The money announced by the first minister in September aims to provide around 350 school counsellors. There will also be more than 80 additional counsellors in further and higher education over the next four years, through an investment of around £20 million.
Sturgeon said that the £60 million for schools would also go towards an extra 250 school nurses by 2022. And every local authority will be offered training for teachers in mental health first aid by the end of 2019-20, with a “train the trainer” model helping to reach every school.
What primary pupils say
Zachary* is a P7 pupil at Oakwood Primary School in Glasgow, one of the few primaries in Scotland to have a school-based counselling service.
He’s keen to stress that Place2Be counsellor Anne Crawford is not in school three days a week purely for “really big things”, such as someone dying, but might also help children who are worried about falling out with friends. “Anne doesn’t care what it is - she’s just here to make people feel better.”
He adds: “I feel like when I’m not wanting to speak to somebody else, I can come to Anne and speak to her. It’s really easy to speak to Anne.”
And this helps when Zachary returns to the classroom: “I go back in and feel really focused and I’m not thinking about the thing that’s happening. My mind’s cleared, so I’m just thinking about my work.”
Zachary, who is 11, furrows his brow in concern when he considers that many people his age do not have that support.
“Here you can think, ‘Oh, I’m worried about this but I know that it’ll go away when I go to see Anne. Other people that don’t have counselling or Place2Be, they think about that same thing all day, and they have nobody to tell.”
Fellow P7 student Cara*, also 11, used to “always feel down about myself [and] couldn’t be myself in front of people”, acting “crazy and different” in an attempt to be liked by friends.

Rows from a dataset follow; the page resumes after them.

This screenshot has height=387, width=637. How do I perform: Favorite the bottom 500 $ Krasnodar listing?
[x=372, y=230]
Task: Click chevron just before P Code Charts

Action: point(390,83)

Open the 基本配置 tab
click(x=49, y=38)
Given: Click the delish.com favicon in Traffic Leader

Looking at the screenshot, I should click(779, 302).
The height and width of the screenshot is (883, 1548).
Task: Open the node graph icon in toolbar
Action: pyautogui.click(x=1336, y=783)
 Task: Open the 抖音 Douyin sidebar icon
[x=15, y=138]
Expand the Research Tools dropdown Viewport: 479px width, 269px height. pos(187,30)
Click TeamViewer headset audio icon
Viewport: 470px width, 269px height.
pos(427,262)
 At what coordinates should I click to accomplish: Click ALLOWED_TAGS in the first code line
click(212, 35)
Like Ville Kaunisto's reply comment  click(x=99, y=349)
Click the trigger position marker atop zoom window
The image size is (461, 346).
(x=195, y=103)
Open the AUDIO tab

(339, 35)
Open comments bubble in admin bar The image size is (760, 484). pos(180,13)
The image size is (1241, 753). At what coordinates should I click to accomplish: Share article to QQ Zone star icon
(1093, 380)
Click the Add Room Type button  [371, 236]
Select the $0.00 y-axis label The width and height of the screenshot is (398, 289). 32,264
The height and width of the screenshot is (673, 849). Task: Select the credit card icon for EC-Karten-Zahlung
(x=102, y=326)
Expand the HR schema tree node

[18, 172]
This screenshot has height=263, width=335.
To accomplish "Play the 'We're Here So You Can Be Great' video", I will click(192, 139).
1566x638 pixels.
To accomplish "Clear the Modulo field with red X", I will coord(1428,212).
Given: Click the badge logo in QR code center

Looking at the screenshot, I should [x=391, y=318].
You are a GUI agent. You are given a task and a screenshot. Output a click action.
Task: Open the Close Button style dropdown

She says that counselling helped her see that she did not have to put on a front, with the result that one friend told her: “I like you even more now.”
*Names have been changed
What secondary pupils say
Adam*, 17, sought the support of his school’s counselling service as he dealt with a significant family bereavement.
The teenager, who is an S6 student at St Thomas of Aquin’s High in Edinburgh, says that, even when he is not actively using Place2Be, he finds it reassuring to know it’s there if needed.
“I was worried about what people would think,” says Adam, recalling that he first accessed Place2Be in S4, when school is already difficult enough with exams looming. The stigma was largely in his own head, however, with friends proving “a lot more supportive than you’d think”.
Adam believes it is crucial not to put barriers in the way by overly formalising the process for seeking support. “Teenagers are not always the most open - so make it easy and accessible by always having an open door.”
Rachel*, also an S6 pupil at the same school, says: “It’s helped to have one place where I can deal with my mental health issues and another - the school - where I can just be myself,” she says.
Teachers and other adults, she believes, are now less likely to “patronise” teenagers who are feeling down - she and Adam roll their eyes at the “You think you’ve got it hard?
Wait till you’re paying taxes” response that teenagers frequently encounter.
“That makes it harder to come forward, if you don’t feel like you’re valid,” says Rachel, adding that at her school, “there’s no such thing as, ‘Oh, that’s not really a big problem so you should just deal with that yourself’”.
Rachel would also like pupils to receive training and advice on how to help their friends, as peers are often the first people that pupils turn to for support.
Adam and Rachel are further encouraged by the fact that their school has an active pupil council with genuine clout: it has secured the installation of water fountains and led a campaign for a new zebra crossing near the school. If a culture of listening to the “pupil voice” is encouraged more generally, they believe, teenagers are more likely to share their mental health difficulties.